Amazon Watershed
- Cover of the first edition
- Author: George Monbiot
- Language: English
- Subjects: Deforestation, The Amazon, Logging
- Published: London
- Publisher: Michael Joseph, Abacus (1992)
- Publication date: 1991
- Publication place: United Kingdom
- Media type: Print (paperback)
- Pages: 374
- ISBN: 0349101620
- Preceded by: Poisoned Arrows
- Followed by: No Man's Land: An Investigative Journey Through Kenya and Tanzania

= Amazon Watershed =

1991 book by George Monbiot

Amazon Watershed : the new environmental investigation is a 1991 book by British writer and environmental and political activist George Monbiot.

==Synopsis==
The book is an investigation into the expulsion of peasants from their homes and their forced relocation to the Amazon.

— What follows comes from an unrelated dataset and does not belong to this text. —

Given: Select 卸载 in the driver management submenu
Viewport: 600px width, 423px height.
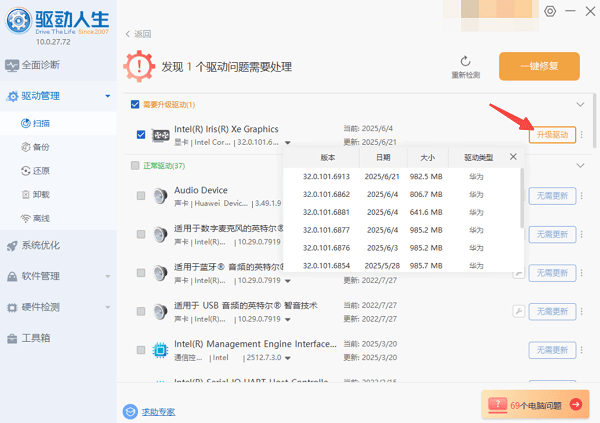Looking at the screenshot, I should click(41, 194).
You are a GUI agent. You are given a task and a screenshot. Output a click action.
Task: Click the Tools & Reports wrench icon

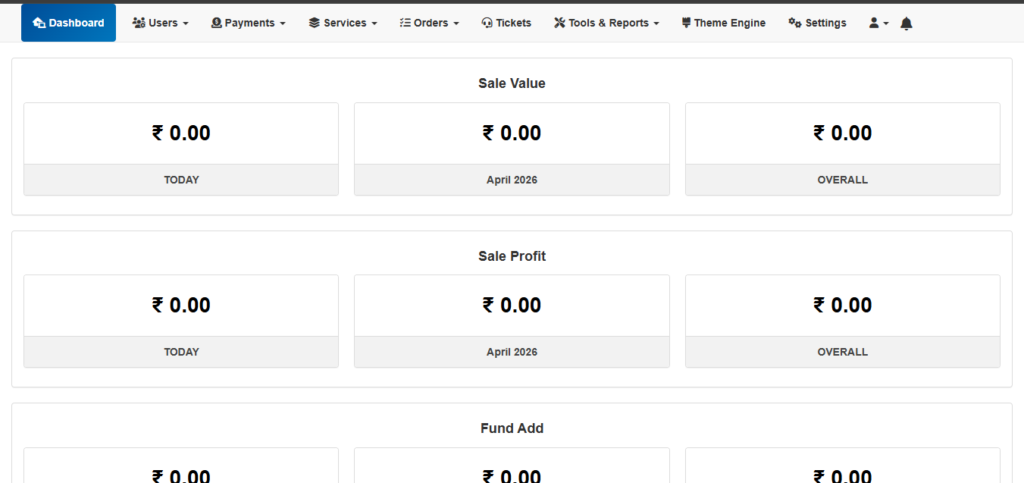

Military police attempt to kill Monbiot as he exposes a vast military project opening up the area to logging and deforestation. He tracks timber cut illegally from Indian reserves all the way back to retailers in the United Kingdom. According to the publishers, Monbiot also "examines the role of the British and American governments in promoting, wittingly or otherwise, this great ecological catastrophe".

==Reception==
The book won the Natural World Book Prize, described as "the premier environmental book prize in the UK" in 1991.